| Android -- a cost center. No viable business model. Maybe Samsung would fork AOSP for their phones. Cloud -- has to run at a loss in the immediate future to capture marketshare Email -- nobody pays for email. Get ready for a much smaller mailbox and ads targeted by email contents. Get "sponsored" emails in your feed. YouTube -- was a separate company before Maps -- will become a free tourist map, may have to pay to unlock any zone except your home. Search -- if it can sell ads independently, could be a viable business. Advertising -- all the other units need advertising to survive.

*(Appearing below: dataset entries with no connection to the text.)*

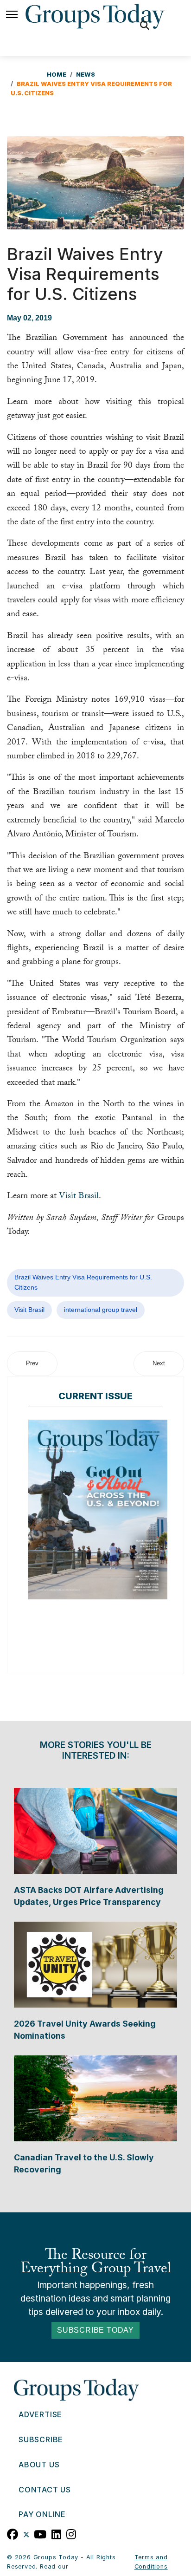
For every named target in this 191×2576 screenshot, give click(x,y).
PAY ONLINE (42, 2514)
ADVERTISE (40, 2414)
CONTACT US (45, 2489)
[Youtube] (40, 2533)
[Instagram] (71, 2533)
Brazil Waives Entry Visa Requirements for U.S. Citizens (83, 1282)
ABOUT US (39, 2464)
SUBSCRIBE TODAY (95, 2330)
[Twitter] (26, 2533)
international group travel (100, 1309)
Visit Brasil (79, 1196)
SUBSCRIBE (41, 2439)
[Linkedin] (56, 2533)
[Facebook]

This could be a clearinghouse In short, not clear that the pieces make sense as independent businesses with some exceptions. |
The market for these loss-leading services is skewed because Google subsidizes their free offerings so that they improve their ads branch. Because it is hard to compete with a free (actually money-losing) service, it is very hard for competitors to spring up. And thus the whole thing is anti-competitive.
If they were separate companies and had to compete on their own merit, not subsidized by the ads division, they'd have to ask for money too. Then, competitors actually have a chance to offer something better. And through that, the reach of the ads business is limited unless they start to work with the competing services. This opens up the market for other ad markets, too.
And then we are a step closer to the free market that is efficient and good for consumers.